## TO BE DONE
A - Answer these questions from the forum post about the nine-year-old who passed a Microsoft certification, one answer per line:
(i) Besides calling him a very creative programmer, what else does the writer say about Gaskin?
(ii) What does the writer give as their initial reaction?
(iii) What does the writer say the girl may be doing right now?
B - Write the next part of the forum post about the nine-year-old's Microsoft certification, picking up after its last sentence.
## Start TEXT PASSAGE
But if you want to be more serious about it: Sure, I concede the rebuttal.
Gaskin's a very creative programmer. He also works on stuff that I actually
care about. I agree that passing a Microsoft certification is not in the same
league as the _least_ thing that the guy has done. And I agree that cramming
for Microsoft tests is not an especially great activity to encourage a nine-
year-old to do.

None of which alters my initial reaction: Congratulate the girl and move on.
Just because she's no Gaskin doesn't mean she deserves to be the scapegoat for
things that are not her fault (the purported meaninglessness of her prized
credential; the bureaucratic, credentialist nature of the Microsoft IT
consulting ecosystem; the existence of cram schools and dominating parents;
the insecurity of Western IT folks about the rise of the Indian software
industry; and the fact that she is _nine years old_ and can't necessarily be
expected to understand any of this). She's a living, breathing kid who may be
reading this thread _right now_ \-- a kid with the potential to become
creative and talented, who may _already be_ creative and talented when she's
not being paraded in front of news cameras. She's not a hypothetical pawn in
our intellectual game.
## End TEXT PASSAGE
## Start RAW DATA
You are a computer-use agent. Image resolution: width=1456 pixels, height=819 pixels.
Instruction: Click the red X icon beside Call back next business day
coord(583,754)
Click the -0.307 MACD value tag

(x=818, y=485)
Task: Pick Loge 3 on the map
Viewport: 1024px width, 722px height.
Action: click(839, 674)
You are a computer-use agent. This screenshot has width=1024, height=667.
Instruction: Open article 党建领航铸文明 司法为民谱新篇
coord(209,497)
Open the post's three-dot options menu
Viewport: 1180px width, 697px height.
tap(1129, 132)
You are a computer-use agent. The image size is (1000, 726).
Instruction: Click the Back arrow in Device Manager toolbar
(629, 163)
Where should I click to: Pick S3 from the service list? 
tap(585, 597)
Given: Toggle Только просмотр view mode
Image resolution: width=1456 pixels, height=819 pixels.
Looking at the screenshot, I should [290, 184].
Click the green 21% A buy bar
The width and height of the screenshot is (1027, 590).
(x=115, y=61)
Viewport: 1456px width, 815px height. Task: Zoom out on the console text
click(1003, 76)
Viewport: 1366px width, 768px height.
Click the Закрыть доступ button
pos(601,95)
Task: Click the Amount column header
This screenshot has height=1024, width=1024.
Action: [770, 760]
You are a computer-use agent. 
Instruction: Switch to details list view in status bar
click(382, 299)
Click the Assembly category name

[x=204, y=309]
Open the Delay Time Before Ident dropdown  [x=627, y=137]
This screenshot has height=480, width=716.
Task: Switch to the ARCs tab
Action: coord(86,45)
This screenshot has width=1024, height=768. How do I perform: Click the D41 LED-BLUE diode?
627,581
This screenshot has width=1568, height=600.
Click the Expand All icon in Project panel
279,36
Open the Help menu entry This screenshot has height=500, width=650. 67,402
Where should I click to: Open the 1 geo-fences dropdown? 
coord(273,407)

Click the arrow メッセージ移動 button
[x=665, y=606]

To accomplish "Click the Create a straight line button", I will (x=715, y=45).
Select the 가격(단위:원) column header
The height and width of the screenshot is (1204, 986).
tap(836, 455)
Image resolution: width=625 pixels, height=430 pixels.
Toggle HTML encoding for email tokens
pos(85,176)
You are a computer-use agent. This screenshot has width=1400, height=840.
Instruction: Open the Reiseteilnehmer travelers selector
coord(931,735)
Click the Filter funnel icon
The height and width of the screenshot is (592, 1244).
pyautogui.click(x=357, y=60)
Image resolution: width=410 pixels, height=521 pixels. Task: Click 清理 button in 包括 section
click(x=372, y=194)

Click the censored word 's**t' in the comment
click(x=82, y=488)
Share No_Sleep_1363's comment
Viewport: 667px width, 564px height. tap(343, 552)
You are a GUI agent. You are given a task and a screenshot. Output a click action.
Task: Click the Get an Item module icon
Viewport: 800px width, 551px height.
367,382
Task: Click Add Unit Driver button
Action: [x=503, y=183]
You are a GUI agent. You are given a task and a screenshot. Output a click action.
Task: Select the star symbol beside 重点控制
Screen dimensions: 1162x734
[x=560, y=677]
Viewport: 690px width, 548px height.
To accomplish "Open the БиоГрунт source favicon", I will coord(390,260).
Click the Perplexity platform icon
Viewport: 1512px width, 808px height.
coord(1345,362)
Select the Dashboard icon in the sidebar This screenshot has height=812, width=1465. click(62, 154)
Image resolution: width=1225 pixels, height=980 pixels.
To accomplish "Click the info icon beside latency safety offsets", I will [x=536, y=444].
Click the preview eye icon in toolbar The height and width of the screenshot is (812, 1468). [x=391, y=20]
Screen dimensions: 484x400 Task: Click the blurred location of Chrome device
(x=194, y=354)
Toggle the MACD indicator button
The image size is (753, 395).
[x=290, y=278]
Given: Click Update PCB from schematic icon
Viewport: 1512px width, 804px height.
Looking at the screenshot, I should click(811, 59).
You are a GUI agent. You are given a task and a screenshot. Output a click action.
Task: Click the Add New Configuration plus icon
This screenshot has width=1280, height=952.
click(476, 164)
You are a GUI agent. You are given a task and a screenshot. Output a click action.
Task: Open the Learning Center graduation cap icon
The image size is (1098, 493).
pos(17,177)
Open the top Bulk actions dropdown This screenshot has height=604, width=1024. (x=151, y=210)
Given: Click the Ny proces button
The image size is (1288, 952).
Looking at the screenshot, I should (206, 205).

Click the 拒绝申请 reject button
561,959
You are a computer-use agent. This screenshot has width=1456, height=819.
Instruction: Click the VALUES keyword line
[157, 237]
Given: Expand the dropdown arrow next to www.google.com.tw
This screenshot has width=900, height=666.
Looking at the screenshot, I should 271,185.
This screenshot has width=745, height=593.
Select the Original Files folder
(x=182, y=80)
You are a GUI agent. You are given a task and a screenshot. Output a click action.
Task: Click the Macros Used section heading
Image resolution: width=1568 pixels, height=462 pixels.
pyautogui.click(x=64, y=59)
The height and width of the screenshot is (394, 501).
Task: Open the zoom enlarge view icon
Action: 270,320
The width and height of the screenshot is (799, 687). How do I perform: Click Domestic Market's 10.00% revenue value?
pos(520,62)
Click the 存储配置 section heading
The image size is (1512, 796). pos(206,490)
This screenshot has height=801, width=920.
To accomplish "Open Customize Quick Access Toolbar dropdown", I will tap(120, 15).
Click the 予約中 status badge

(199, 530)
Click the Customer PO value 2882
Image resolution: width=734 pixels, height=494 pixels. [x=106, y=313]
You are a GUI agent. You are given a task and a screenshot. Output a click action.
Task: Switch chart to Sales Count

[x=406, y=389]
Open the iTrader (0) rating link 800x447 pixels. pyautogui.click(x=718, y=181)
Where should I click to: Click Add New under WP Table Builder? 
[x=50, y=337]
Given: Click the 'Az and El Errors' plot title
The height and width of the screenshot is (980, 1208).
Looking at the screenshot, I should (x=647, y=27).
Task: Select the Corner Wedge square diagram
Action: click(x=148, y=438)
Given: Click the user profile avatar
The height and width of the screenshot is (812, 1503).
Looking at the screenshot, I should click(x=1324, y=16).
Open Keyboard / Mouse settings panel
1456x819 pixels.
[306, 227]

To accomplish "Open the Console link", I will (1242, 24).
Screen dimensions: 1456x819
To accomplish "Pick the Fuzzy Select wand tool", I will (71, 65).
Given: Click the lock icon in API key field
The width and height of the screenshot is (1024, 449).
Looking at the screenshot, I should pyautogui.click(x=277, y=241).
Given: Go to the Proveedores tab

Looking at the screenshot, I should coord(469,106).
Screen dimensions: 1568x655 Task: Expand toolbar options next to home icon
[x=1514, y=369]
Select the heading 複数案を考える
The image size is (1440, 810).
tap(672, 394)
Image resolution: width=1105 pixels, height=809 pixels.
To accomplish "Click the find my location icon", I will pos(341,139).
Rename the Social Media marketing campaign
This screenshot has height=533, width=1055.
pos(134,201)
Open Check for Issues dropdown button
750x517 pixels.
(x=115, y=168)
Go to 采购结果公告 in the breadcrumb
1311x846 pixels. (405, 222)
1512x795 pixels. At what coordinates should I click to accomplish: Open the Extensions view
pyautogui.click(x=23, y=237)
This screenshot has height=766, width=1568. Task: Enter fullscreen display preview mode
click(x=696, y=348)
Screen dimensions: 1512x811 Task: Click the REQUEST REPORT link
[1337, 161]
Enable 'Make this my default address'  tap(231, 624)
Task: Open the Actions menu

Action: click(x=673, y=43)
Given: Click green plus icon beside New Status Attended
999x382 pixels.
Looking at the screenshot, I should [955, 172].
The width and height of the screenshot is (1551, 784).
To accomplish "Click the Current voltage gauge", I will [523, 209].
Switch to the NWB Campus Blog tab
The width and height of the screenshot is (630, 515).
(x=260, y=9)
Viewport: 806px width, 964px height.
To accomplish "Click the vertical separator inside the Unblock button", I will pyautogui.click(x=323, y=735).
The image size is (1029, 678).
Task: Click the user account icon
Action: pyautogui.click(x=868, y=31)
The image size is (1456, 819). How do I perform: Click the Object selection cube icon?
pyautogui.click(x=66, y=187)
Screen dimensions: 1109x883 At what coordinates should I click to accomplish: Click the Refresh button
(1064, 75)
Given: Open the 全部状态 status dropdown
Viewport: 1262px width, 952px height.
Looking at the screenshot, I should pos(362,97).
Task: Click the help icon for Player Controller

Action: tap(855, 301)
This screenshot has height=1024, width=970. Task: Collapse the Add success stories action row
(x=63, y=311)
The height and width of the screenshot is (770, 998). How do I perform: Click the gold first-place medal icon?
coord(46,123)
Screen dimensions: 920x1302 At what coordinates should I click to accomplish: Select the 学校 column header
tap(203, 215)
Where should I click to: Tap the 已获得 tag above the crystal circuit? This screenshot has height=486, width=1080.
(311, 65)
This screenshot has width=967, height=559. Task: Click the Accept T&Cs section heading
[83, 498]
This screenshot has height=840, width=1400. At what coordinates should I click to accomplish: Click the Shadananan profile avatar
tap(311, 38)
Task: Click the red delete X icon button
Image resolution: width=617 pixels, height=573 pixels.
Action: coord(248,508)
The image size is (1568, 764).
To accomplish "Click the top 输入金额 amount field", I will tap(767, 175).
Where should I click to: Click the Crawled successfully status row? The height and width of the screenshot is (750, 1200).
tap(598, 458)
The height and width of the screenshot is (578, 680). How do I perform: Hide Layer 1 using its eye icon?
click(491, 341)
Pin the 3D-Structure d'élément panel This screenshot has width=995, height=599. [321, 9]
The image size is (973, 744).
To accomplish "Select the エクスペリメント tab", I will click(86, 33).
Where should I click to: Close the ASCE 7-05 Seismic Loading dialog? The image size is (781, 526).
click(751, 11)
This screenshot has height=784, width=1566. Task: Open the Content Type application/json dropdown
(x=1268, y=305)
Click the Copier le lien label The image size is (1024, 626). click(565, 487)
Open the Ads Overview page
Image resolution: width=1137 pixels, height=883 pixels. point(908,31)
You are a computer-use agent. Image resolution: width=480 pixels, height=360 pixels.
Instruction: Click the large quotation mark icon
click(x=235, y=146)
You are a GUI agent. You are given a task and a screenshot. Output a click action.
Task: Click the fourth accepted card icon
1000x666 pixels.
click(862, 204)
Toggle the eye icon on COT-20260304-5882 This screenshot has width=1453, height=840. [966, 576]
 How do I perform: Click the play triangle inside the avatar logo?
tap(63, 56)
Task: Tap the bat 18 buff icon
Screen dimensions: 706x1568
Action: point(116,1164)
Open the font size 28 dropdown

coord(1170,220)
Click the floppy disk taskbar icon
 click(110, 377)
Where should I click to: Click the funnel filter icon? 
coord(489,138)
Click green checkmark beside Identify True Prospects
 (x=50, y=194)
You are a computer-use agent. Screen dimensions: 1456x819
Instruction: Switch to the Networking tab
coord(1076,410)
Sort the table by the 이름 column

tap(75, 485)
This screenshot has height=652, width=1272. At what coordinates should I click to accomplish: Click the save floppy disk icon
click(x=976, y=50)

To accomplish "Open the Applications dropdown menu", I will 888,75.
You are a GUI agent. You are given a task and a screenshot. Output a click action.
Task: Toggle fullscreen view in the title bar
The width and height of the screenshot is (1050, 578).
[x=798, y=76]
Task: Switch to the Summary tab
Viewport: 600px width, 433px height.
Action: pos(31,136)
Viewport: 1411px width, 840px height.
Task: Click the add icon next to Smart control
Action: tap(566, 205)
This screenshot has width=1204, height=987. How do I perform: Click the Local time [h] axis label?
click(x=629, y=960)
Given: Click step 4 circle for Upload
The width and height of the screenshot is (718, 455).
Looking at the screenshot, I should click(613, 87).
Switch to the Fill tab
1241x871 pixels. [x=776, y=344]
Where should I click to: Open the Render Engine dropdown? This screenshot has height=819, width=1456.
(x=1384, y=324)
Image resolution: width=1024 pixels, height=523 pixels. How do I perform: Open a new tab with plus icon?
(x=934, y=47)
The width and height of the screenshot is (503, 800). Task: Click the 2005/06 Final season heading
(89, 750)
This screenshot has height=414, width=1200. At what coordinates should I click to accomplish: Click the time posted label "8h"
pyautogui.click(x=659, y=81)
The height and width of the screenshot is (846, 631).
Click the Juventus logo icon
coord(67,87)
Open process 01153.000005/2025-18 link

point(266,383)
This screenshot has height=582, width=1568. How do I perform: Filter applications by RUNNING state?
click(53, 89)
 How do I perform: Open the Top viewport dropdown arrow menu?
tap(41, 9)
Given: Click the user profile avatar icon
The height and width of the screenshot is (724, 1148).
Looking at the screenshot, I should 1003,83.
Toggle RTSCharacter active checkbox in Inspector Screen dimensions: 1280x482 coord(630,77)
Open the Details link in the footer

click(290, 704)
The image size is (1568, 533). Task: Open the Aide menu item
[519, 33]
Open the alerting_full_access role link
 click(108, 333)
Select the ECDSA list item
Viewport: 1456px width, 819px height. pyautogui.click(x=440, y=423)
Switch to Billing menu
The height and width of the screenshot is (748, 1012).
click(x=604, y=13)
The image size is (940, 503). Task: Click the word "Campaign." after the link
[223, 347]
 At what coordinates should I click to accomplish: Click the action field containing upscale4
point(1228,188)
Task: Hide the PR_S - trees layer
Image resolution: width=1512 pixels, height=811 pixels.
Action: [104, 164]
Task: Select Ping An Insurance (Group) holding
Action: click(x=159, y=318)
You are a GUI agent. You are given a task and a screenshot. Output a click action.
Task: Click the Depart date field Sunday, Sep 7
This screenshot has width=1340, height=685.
## End RAW DATA
## RESULTS IN ORDER
A -
(i) He works on stuff the writer actually cares about.
(ii) Congratulate the girl and move on.
(iii) Reading this thread.

B -
------
known
And 11-Year-Old Becomes Network Admin for Alabama School

<http://news.slashdot.org/article.pl?sid=08/03/30/1443202>

------
kirubakaran
I always wondered why MS chose a title that abbreviates to MCP, which means
Male Chauvinist Pig in the non-tech world. I once created an infamous
'Production Metrics Spreadsheet' which the female members of my team were
justifiably referring to as PMS. Operation Iraqi Liberation comes to mind.

------
grouchyOldGuy
Gee, it must be extraordinarily difficult to become a Mouse Certified
Professional.

------
gaius
What's remarkable is that grown adults become MCPs.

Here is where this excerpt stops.